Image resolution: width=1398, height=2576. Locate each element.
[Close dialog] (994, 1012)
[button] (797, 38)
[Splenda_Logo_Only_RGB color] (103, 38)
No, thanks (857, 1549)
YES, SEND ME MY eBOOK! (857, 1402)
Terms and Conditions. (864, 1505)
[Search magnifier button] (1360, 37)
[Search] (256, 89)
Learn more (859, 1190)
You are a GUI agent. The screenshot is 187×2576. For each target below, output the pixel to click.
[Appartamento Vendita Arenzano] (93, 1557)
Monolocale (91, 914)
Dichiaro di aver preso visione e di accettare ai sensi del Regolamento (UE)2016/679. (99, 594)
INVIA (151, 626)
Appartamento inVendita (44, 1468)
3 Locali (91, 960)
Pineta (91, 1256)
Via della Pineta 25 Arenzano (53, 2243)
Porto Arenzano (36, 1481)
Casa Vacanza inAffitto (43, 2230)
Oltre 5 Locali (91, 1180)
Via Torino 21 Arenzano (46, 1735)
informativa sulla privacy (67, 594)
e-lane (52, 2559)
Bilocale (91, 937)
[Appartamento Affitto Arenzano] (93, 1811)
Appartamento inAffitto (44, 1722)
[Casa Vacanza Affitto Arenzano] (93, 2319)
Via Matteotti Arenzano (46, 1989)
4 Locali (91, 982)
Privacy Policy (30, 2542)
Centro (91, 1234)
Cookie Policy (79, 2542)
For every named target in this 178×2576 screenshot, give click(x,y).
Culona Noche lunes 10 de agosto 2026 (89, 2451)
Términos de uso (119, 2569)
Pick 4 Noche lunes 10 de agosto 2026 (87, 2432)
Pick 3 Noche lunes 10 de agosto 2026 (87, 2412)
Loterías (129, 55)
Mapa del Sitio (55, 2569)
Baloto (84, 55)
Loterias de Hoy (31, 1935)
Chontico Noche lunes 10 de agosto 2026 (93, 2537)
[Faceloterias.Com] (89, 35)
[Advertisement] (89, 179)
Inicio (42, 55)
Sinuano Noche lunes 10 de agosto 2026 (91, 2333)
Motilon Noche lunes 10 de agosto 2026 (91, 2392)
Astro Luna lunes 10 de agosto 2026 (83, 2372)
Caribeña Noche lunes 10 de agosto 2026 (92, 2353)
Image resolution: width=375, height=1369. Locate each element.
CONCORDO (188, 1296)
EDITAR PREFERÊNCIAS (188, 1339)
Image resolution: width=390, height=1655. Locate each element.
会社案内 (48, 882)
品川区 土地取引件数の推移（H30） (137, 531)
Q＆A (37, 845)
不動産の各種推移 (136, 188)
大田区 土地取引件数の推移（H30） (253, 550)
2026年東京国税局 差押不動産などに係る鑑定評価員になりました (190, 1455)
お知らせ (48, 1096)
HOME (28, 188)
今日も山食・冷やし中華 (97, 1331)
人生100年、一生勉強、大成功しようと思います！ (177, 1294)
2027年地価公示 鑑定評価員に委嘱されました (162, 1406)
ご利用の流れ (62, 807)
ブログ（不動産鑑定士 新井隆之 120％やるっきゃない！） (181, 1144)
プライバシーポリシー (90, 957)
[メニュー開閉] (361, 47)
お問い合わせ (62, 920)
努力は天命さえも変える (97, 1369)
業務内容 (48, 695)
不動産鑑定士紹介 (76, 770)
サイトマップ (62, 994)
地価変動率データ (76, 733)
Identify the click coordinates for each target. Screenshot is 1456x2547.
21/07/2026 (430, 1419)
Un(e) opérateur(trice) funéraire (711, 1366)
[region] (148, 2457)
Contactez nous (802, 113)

* [REQUIREMENT]: All the entries must be retyped exactly.

* [EXERCISE SOLUTION]:
Image resolution: width=1398, height=2576. Locate each element.
[Close dialog] (994, 1012)
[button] (797, 38)
[Splenda_Logo_Only_RGB color] (103, 38)
No, thanks (857, 1549)
YES, SEND ME MY eBOOK! (857, 1402)
Terms and Conditions. (864, 1505)
[Search magnifier button] (1360, 37)
[Search] (256, 89)
Learn more (859, 1190)
You are a GUI agent. The screenshot is 187×2576. For each target below, output the pixel to click.
[Appartamento Vendita Arenzano] (93, 1557)
Monolocale (91, 914)
Dichiaro di aver preso visione e di accettare ai sensi del Regolamento (UE)2016/679. (99, 594)
INVIA (151, 626)
Appartamento inVendita (44, 1468)
3 Locali (91, 960)
Pineta (91, 1256)
Via della Pineta 25 Arenzano (53, 2243)
Porto Arenzano (36, 1481)
Casa Vacanza inAffitto (43, 2230)
Oltre 5 Locali (91, 1180)
Via Torino 21 Arenzano (46, 1735)
informativa sulla privacy (67, 594)
e-lane (52, 2559)
Bilocale (91, 937)
[Appartamento Affitto Arenzano] (93, 1811)
Appartamento inAffitto (44, 1722)
[Casa Vacanza Affitto Arenzano] (93, 2319)
Via Matteotti Arenzano (46, 1989)
4 Locali (91, 982)
Privacy Policy (30, 2542)
Centro (91, 1234)
Cookie Policy (79, 2542)
For every named target in this 178×2576 screenshot, give click(x,y).
Culona Noche lunes 10 de agosto 2026 (89, 2451)
Términos de uso (119, 2569)
Pick 4 Noche lunes 10 de agosto 2026 (87, 2432)
Pick 3 Noche lunes 10 de agosto 2026 (87, 2412)
Loterías (129, 55)
Mapa del Sitio (55, 2569)
Baloto (84, 55)
Loterias de Hoy (31, 1935)
Chontico Noche lunes 10 de agosto 2026 (93, 2537)
[Faceloterias.Com] (89, 35)
[Advertisement] (89, 179)
Inicio (42, 55)
Sinuano Noche lunes 10 de agosto 2026 (91, 2333)
Motilon Noche lunes 10 de agosto 2026 (91, 2392)
Astro Luna lunes 10 de agosto 2026 (83, 2372)
Caribeña Noche lunes 10 de agosto 2026 (92, 2353)
Image resolution: width=375, height=1369. Locate each element.
CONCORDO (188, 1296)
EDITAR PREFERÊNCIAS (188, 1339)
Image resolution: width=390, height=1655. Locate each element.
会社案内 (48, 882)
品川区 土地取引件数の推移（H30） (137, 531)
Q＆A (37, 845)
不動産の各種推移 (136, 188)
大田区 土地取引件数の推移（H30） (253, 550)
2026年東京国税局 差押不動産などに係る鑑定評価員になりました (190, 1455)
お知らせ (48, 1096)
HOME (28, 188)
今日も山食・冷やし中華 (97, 1331)
人生100年、一生勉強、大成功しようと思います！ (177, 1294)
2027年地価公示 鑑定評価員に委嘱されました (162, 1406)
ご利用の流れ (62, 807)
ブログ（不動産鑑定士 新井隆之 120％やるっきゃない！） (181, 1144)
プライバシーポリシー (90, 957)
[メニュー開閉] (361, 47)
お問い合わせ (62, 920)
努力は天命さえも変える (97, 1369)
業務内容 (48, 695)
不動産鑑定士紹介 (76, 770)
サイトマップ (62, 994)
地価変動率データ (76, 733)
Identify the click coordinates for each target. Screenshot is 1456x2547.
21/07/2026 (430, 1419)
Un(e) opérateur(trice) funéraire (711, 1366)
[region] (148, 2457)
Contactez nous (802, 113)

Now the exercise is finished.